Most raw feeders try to create a diet that emulates, to a greater or lesser extent, the whole prey animal. And logically, this is what carnivores, even ‘facultative’ (able to eat non-prey food) carnivores like dogs are designed to eat.
This argument, although persuasive, is not the whole story, however. Dogs scavenge and hunt; they have throughout history and, if all the humans vanished from the earth, this is what they would go back to.
If you’re a hunter-scavenger, like a dog, wolf, dingo or hyena, then basically you eat anything edible. Unlike cats, who are ‘obligate’ (have to eat 100% prey material) carnivores, dogs just roam around hunting prey and looking for lunch, alive or dead or growing, wherever they can get it.
As you know, from watching your dog, they will eat horse, sheep and rabbit poo with great gusto. They will eat cat poo given half a chance. Obligate carnivores don’t; cats are never seen poo-eating, never seen picking berries off bushes or apples fallen in an orchard. Dogs, obviously, are not just big cats.

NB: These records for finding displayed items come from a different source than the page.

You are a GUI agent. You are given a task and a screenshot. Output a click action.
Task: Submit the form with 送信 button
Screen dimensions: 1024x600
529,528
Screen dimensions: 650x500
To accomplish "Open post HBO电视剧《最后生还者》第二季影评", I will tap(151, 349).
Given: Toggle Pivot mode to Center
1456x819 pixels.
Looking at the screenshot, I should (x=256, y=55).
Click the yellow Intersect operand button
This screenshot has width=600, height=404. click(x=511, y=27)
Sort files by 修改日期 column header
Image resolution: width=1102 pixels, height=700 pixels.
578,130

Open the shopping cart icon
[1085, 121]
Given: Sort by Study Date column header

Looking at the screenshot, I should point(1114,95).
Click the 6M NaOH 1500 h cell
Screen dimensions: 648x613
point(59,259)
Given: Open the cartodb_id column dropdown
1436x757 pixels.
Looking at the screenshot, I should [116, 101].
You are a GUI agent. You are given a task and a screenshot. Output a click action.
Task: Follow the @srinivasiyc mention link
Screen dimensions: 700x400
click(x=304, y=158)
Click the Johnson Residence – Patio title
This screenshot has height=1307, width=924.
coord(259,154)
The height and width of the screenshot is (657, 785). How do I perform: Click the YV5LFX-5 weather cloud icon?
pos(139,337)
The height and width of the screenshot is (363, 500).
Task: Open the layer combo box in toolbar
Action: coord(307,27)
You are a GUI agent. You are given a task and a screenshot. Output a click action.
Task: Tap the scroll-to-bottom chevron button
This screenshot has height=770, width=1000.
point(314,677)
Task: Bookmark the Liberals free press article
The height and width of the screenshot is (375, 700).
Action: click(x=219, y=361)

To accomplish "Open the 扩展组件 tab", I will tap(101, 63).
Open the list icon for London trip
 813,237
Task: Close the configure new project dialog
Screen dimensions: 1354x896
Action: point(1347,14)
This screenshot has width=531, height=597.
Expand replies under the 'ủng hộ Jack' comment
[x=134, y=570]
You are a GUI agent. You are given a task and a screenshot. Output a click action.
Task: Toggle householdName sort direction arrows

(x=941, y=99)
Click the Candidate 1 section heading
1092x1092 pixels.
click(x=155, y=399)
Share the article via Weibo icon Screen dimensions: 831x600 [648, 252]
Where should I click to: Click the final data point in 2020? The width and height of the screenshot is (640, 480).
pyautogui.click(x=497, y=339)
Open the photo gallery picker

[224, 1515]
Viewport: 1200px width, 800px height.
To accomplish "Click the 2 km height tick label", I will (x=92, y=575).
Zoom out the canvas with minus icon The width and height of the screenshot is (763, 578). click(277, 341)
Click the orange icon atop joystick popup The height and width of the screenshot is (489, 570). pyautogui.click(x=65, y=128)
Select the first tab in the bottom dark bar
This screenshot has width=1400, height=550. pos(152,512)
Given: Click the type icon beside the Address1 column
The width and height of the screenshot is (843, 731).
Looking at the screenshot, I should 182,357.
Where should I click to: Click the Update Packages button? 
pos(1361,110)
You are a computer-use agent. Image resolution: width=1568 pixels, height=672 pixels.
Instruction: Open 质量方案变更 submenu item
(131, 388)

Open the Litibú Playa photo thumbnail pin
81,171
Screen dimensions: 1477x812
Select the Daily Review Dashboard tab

Some people, notably the ‘Prey Model’ brigade, will argue, with conviction, but little evidence, that dogs should be fed like cats. They insist on just using meat and prey-derived foodstuffs (organs, meat, bone) and the like. I reject this model. I don’t think you can just feed meat, bone and ‘organs’ and leave it at that.
The “80/10/10” feeding model, as well as ignoring some fruit, veg, grass and poo consumption, does not include hair, horn and hoof, other organs (brain, adrenals, eyes and testicles, for example), stomach and intestinal contents and soil.
Yes, dogs, would naturally eat soil – they naturally feed on the ground (soil). Why do you think they bury bones? To hide them for later, yes, but I also to give them a good muck-marinade in pro-biotic dirt—clever old things.